== Exercise prompt ==
Down to the last line below, write out every line exactly, starting with the one that contains "The width and height of the screenshot is (1568, 461)." and leaving out the pictures.

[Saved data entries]
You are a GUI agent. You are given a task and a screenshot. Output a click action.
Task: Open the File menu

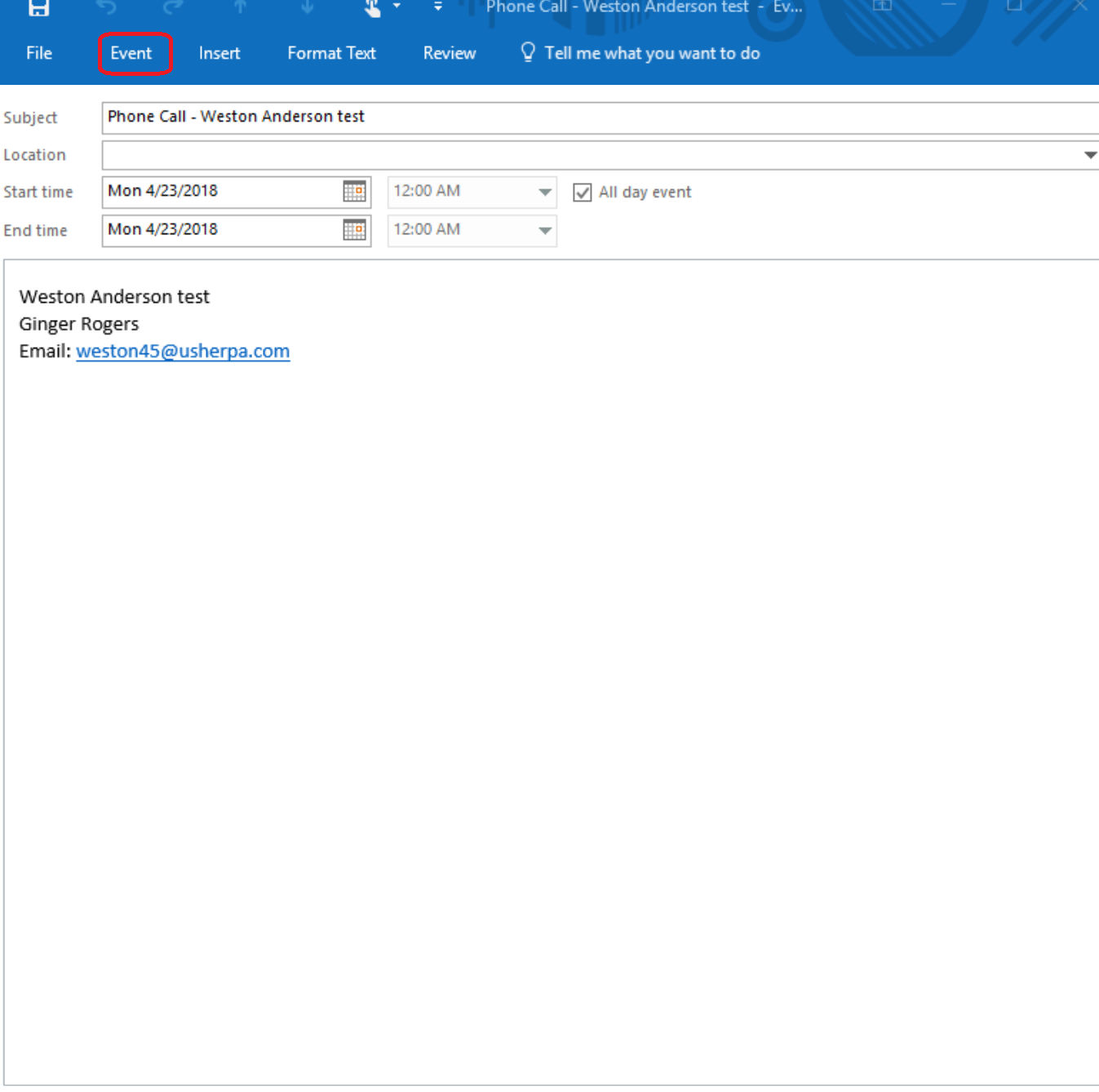click(x=39, y=54)
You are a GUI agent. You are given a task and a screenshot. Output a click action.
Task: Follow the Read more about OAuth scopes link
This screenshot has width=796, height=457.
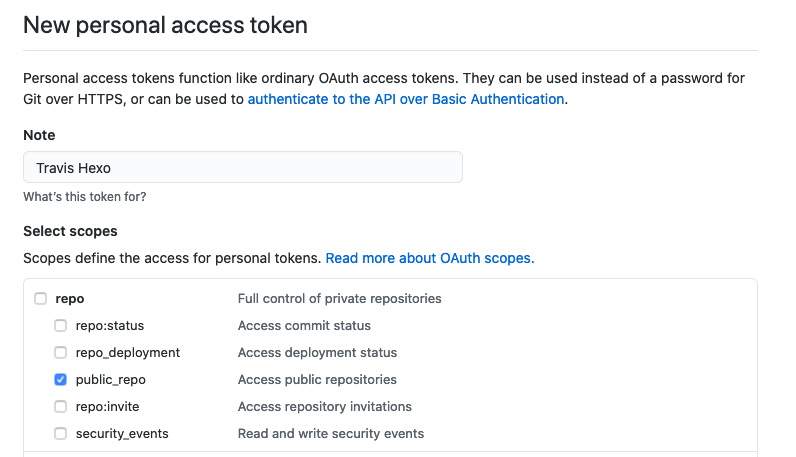click(428, 258)
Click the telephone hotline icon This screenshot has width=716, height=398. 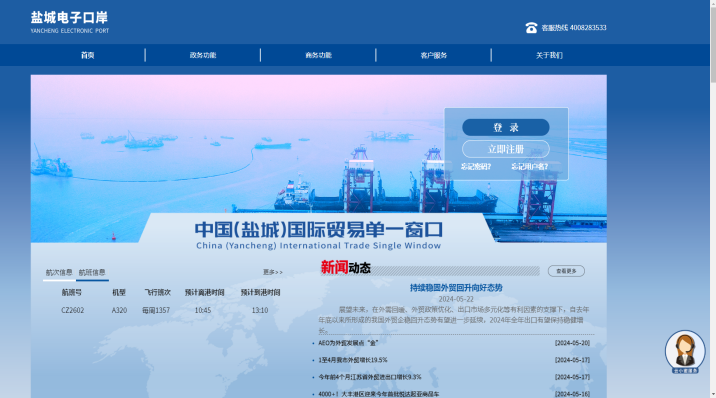tap(531, 28)
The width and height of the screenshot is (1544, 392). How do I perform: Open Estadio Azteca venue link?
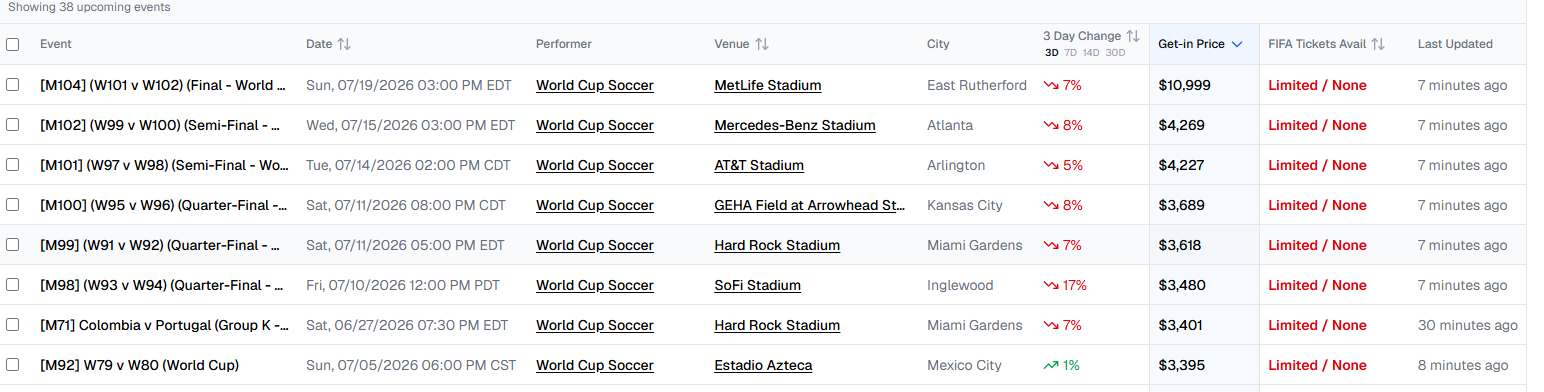pyautogui.click(x=763, y=365)
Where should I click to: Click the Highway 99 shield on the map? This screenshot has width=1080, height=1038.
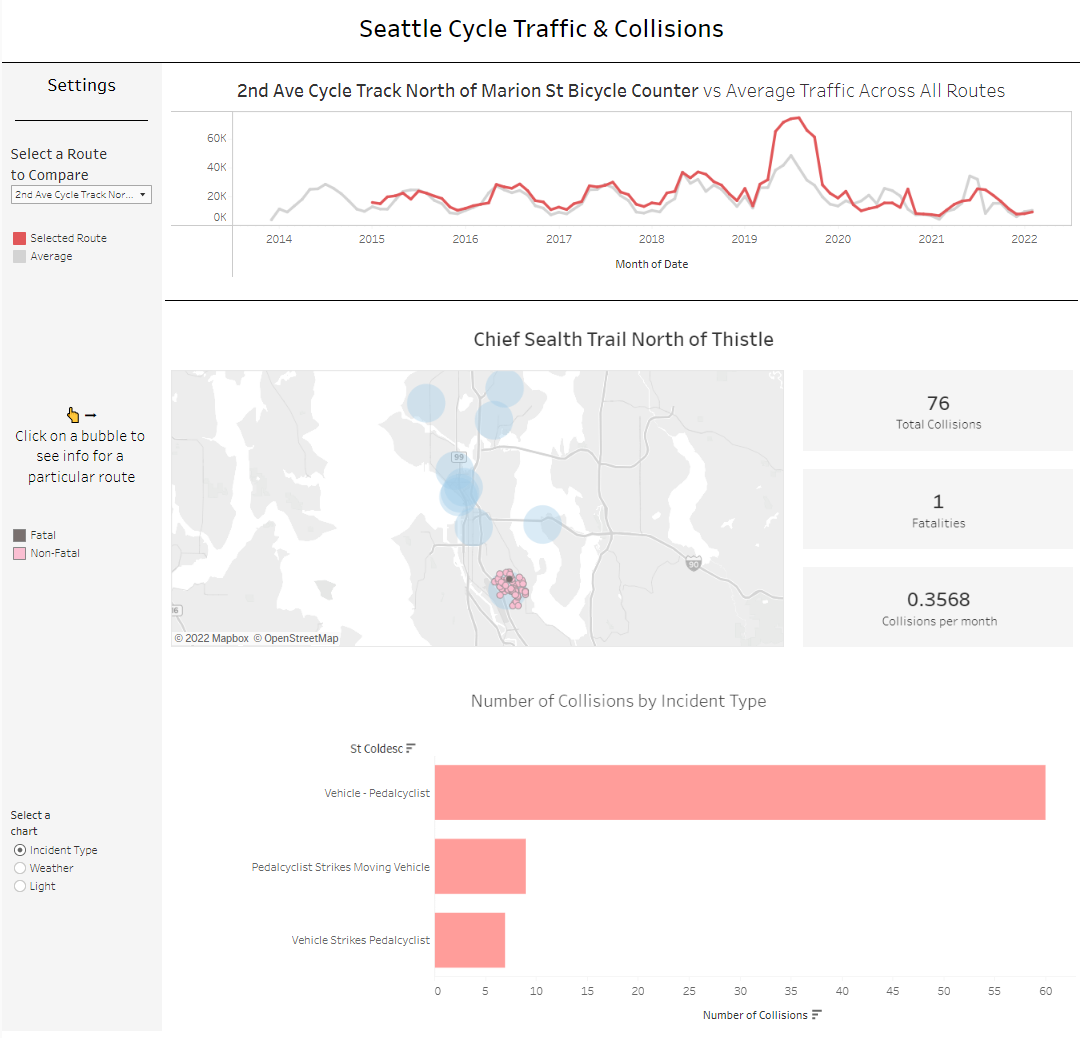tap(459, 457)
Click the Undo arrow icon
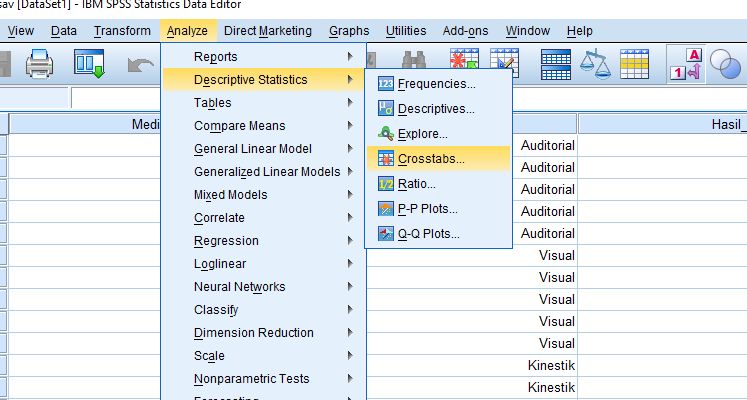The height and width of the screenshot is (400, 747). point(139,66)
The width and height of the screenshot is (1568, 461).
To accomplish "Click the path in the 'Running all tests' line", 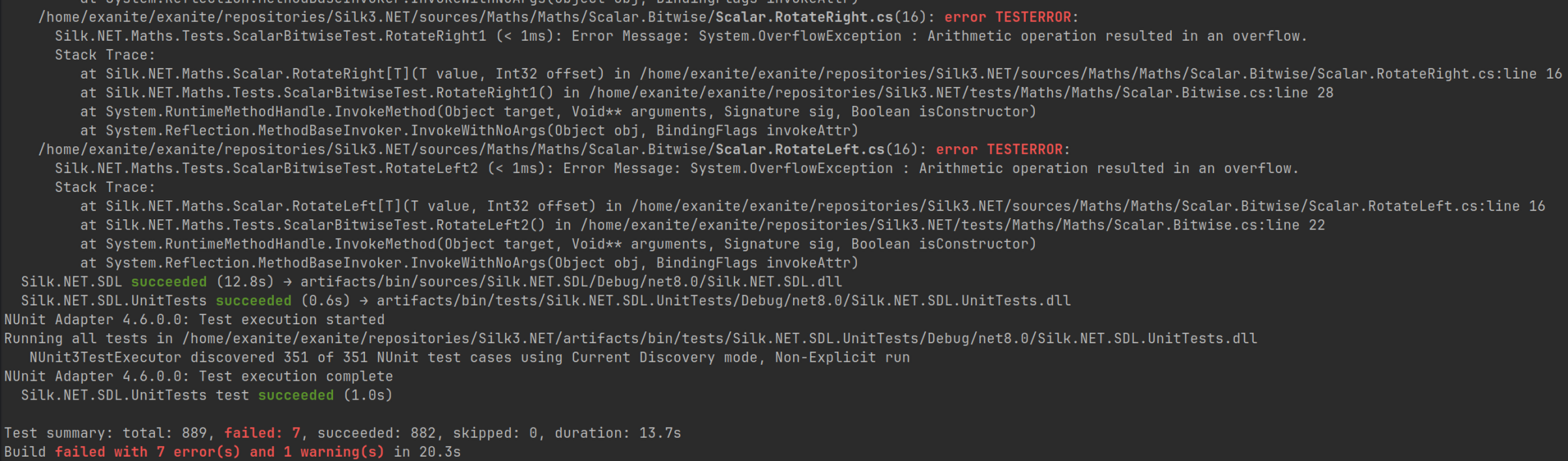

== Result of this exercise ==
The width and height of the screenshot is (1568, 461).
To accomplish "Click the path in the 'Running all tests' line", 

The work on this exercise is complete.